Failure to Maintain Safe Wheelchair Foot Positioning During Resident Transport
Penalty
Summary
The deficiency involves the facility’s failure to ensure an environment free from accident hazards and to provide adequate supervision during wheelchair transport for a resident with dementia. The resident’s EMR documented a diagnosis of dementia and a BIMS score of one on both a Significant Change MDS and a Quarterly MDS, indicating severe cognitive impairment. These MDS assessments inaccurately documented that the resident was independent with walking using a walker and/or wheelchair, and the ADL CAA did not trigger. The resident’s care plan, revised 03/23/26, identified cognitive impairment due to dementia but did not include instructions for staff on the use of wheelchair foot pedals while propelling the resident. On multiple observed occasions, staff propelled the resident in a wheelchair without maintaining his feet safely on the foot pedals.
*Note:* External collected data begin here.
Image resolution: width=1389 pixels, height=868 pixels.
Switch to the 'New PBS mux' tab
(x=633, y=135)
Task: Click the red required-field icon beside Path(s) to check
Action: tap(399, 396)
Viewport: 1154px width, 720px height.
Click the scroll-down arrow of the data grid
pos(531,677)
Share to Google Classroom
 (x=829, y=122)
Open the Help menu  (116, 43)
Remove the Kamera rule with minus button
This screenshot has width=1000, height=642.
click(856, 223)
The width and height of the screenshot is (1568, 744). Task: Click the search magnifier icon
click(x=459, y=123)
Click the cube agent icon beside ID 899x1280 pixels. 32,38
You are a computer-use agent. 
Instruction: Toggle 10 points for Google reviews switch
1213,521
During transport from his room to the dining room, the resident’s left shoed foot fell from the foot pedal and skimmed the floor between the pedals, and later, during transport from the dining room to the shower room, both shoed feet skimmed the floor between the pedals. CNAs reported that the resident’s feet never stayed on the foot pedals and described the pedals as useless because he could not keep his feet on them. A licensed nurse confirmed the resident’s feet did not always remain on the foot pedals when staff propelled him and stated the pedals should be adjusted to better fit his needs. An administrative nurse stated it was the expectation that staff ensure the resident’s feet remained on the foot pedals during transport and that pedals should be lowered if needed. The facility did not provide a policy regarding wheelchair safety.